A scanned version, in three parts:
Part 1 (4.5 Meg)
Part 2 (3.7 Meg)
Part 3 (6 Meg)
Abstract:
This dissertation reports a variety of new algorithms for solving
closest-point problems. The input to these algorithms is a set or
sets of points in d-dimensional
space, with an associated Lp
metric. The problems considered
are:
- The all nearest neighbors
problem. For point set A,
find the nearest neighbors in A of each point in A.
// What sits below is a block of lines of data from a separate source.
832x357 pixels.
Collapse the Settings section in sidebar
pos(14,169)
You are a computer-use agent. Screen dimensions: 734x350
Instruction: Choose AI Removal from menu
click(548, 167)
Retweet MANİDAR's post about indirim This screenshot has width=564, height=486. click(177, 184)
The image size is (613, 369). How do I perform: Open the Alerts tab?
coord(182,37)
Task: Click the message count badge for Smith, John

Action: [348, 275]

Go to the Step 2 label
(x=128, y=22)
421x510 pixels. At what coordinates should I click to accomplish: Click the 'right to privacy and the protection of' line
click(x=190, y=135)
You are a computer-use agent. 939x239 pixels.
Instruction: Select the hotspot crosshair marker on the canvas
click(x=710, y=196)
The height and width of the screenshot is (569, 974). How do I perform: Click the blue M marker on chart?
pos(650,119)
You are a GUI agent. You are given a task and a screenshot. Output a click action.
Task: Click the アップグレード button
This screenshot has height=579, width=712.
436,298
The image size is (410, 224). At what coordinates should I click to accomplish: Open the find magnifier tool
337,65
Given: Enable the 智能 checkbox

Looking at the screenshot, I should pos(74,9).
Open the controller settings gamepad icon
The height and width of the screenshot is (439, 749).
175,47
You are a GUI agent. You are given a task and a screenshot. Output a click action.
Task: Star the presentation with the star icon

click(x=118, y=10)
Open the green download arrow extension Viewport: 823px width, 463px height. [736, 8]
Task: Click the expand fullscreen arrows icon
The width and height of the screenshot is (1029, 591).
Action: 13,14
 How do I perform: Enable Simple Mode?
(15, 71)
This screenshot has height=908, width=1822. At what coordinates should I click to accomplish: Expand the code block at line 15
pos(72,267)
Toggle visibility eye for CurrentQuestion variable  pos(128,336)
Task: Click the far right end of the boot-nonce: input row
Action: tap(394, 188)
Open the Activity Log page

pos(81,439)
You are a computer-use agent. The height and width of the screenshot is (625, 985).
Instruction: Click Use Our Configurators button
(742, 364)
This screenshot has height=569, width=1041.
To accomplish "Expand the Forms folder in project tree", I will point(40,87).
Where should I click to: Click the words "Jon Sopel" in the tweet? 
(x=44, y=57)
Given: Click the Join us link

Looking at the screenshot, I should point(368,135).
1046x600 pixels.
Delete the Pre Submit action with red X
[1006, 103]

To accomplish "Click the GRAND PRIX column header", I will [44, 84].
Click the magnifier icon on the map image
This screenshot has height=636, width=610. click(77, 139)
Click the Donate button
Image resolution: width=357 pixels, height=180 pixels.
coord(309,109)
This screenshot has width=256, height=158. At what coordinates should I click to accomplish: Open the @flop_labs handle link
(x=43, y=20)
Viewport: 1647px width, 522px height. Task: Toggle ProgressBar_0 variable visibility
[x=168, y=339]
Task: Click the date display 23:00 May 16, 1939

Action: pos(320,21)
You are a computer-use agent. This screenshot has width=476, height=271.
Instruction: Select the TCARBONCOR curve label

- The nearest foreign neighbor
problem. For point sets A
and B, find the closest point
in B to each point in A.
- The geometric minimum spanning
tree problem. For point set A, find the minimum spanning tree
for the complete weighted undirected graph associated with A, where the vertices of the graph
correspond to the points of A,
and the weight of an edge is the distance between the points defining
the edge.
These problems arise in routing, statistical classification, data
compression, and other areas. Obvious algorithms for them require
a running time quadratic in n,
the number of points in the input. In many cases they can be
solved with algorithms requiring O(n
log O(1)
n) time.
In this work, approximation algorithms for some cases of these problems
have been found. For example, for the minimum spanning tree
problem with the L1
metric, an algorithm has been devised that requires O(n log d(1/rho) time to find a spanning
tree with weight within 1+rho
of the minimum. Several other algorithms have been found with
time bounds dependent on log(1/rho)
for attaining error rho.
Algorithms have also been found that require linear expected time, for
independent identically distributed random input points with a
probability density function satisfying weak conditions. One such
algorithm depends on the fact that under certain conditions, values
that are identically distributed, but dependent, can be bucket sorted
in linear expected time.
An algorithm has been found for the all nearest neighbors problem that
requires O(n log n) expected time for any input set
of points, where the expectation is on the random sampling performed by
the algorithm. This algorithm involves the construction of a new
data structure, a compressed form of digital trie.